I'd also be interested in learning about plugins and how to customize
the agents.

With regards,
Daniel.

>
> And I really live the feature of tracking down the response time for one service back to other servers to find it the real reason for a system being slow (have a look in the presentation for this. There's a great slide on this)
>
> Chris
>
>
> Von meinem Samsung Galaxy Smartphone gesendet.
>
>
> -------- Ursprüngliche Nachricht --------
> Von: Chris Lambertus <cm...@apache.org>
> Datum: 19.08.16 07:03 (GMT+01:00)
> An: infrastructure-dev@apache.org, Christofer Dutz <ch...@c-ware.de>
> Cc: mirko.novakovic@codecentric.de
> Betreff: Re: Tool proposal for helping run and monitor the ASF Infra Services
>
>
>
> Hiya Chris,
>
> Thanks for the info and the legwork on this. We currently use DataDog, which is very similar to what Instana appears to provide — an agent-based monitoring solution that gives us that kind of look into our infra. We also have a number of internal tools that report on various goings-on as well. You might see some of this in #asfinfra on hipchat from SNMP2HipChat. DataDog also reports various problems there, as does our monitoring via PingMyBox.
>
> Since you’re not root@, you may not see some of the stuff that we see, but I think by and large, the majority of the monitors do direct to #asfinfra. Have you noticed gaps in the monitoring? Since we moved to DataDog, we’ve been quite happy with the resolution and metrics we’ve been able to get. It’s been on my back burner for awhile to expose some of our DD dashboards as public, but for right now it’s somewhat limited access. In the interests of transparency (but not at the expense of security,) I’d be happy to work with you to expose more of this, and I’m happy to address any questions or concerns about shortcomings in our monitoring.

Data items
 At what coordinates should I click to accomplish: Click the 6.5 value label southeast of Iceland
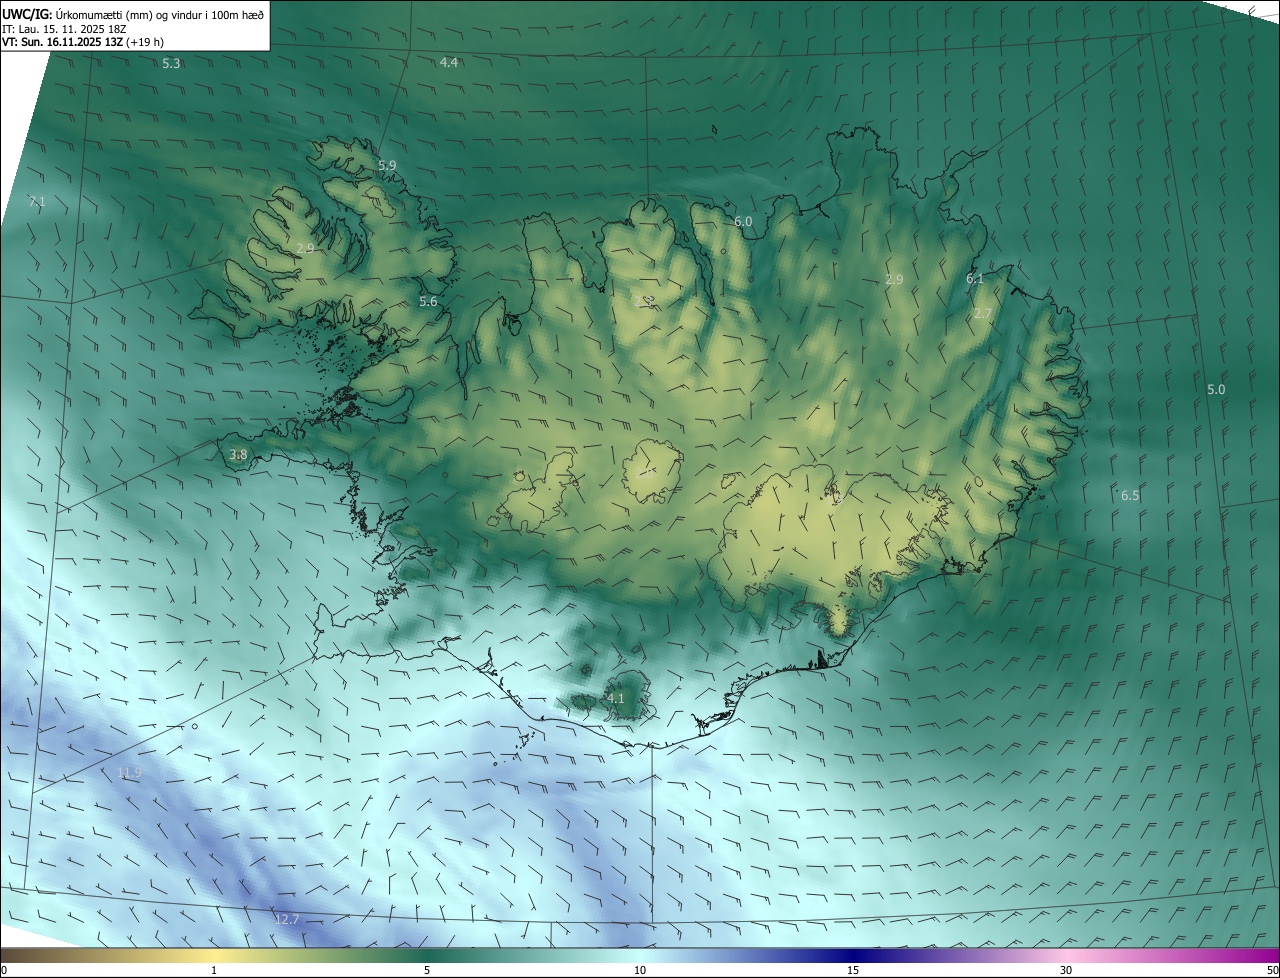coord(1130,496)
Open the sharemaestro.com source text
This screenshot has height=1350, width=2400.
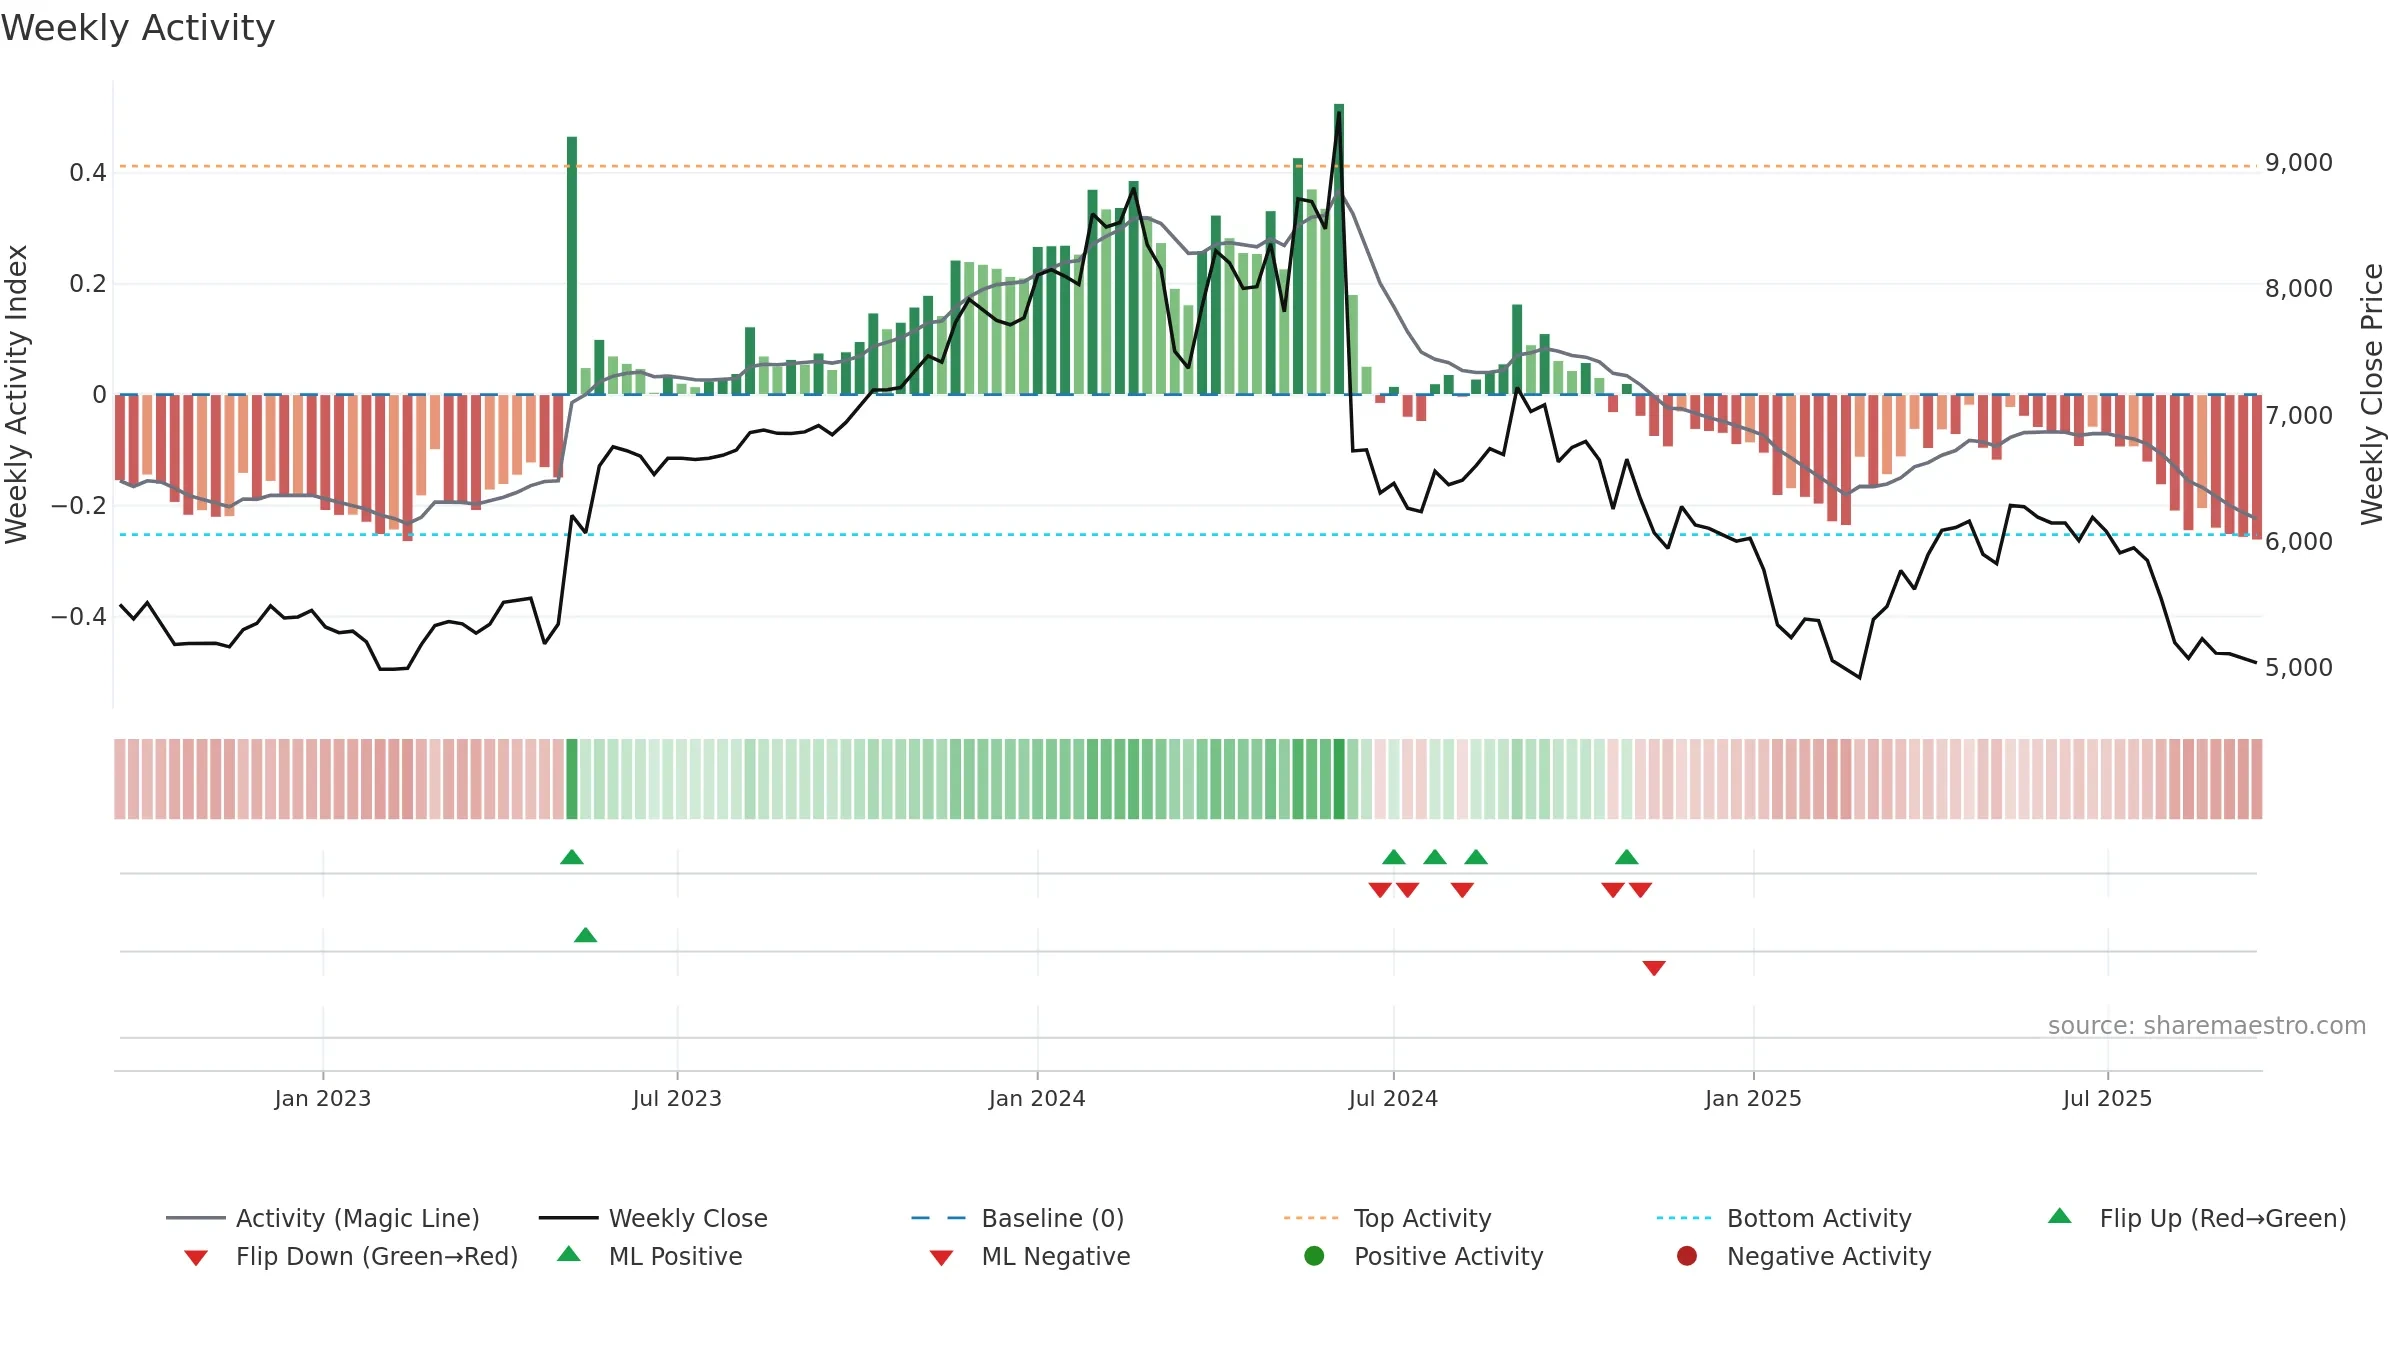(x=2207, y=1026)
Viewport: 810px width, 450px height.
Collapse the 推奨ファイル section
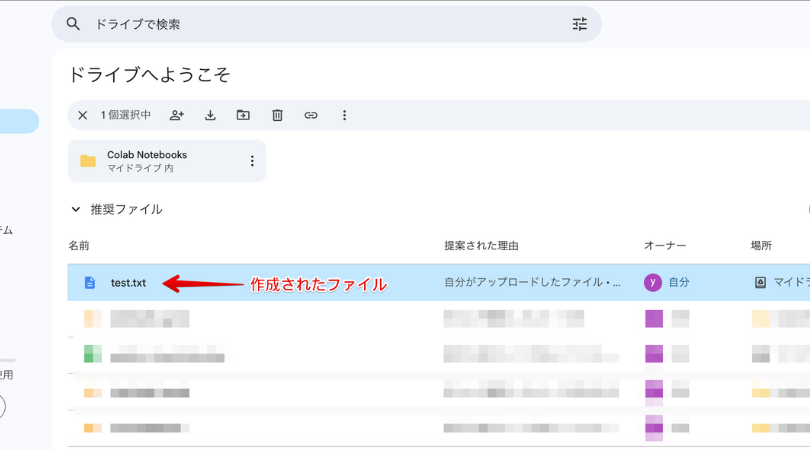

Things to do:
**A.** Which email addresses appear in the email thread? List all of them.
**B.** Rewrite the email thread from "I'd also be" up to and including "Galaxy Smartphone gesendet.", renaming "plugins" to "extensions".

In response:
**A.**
- cm...@apache.org
- infrastructure-dev@apache.org
- ch...@c-ware.de
- mirko.novakovic@codecentric.de

**B.**
I'd also be interested in learning about extensions and how to customize
the agents.

With regards,
Daniel.

>
> And I really live the feature of tracking down the response time for one service back to other servers to find it the real reason for a system being slow (have a look in the presentation for this. There's a great slide on this)
>
> Chris
>
>
> Von meinem Samsung Galaxy Smartphone gesendet.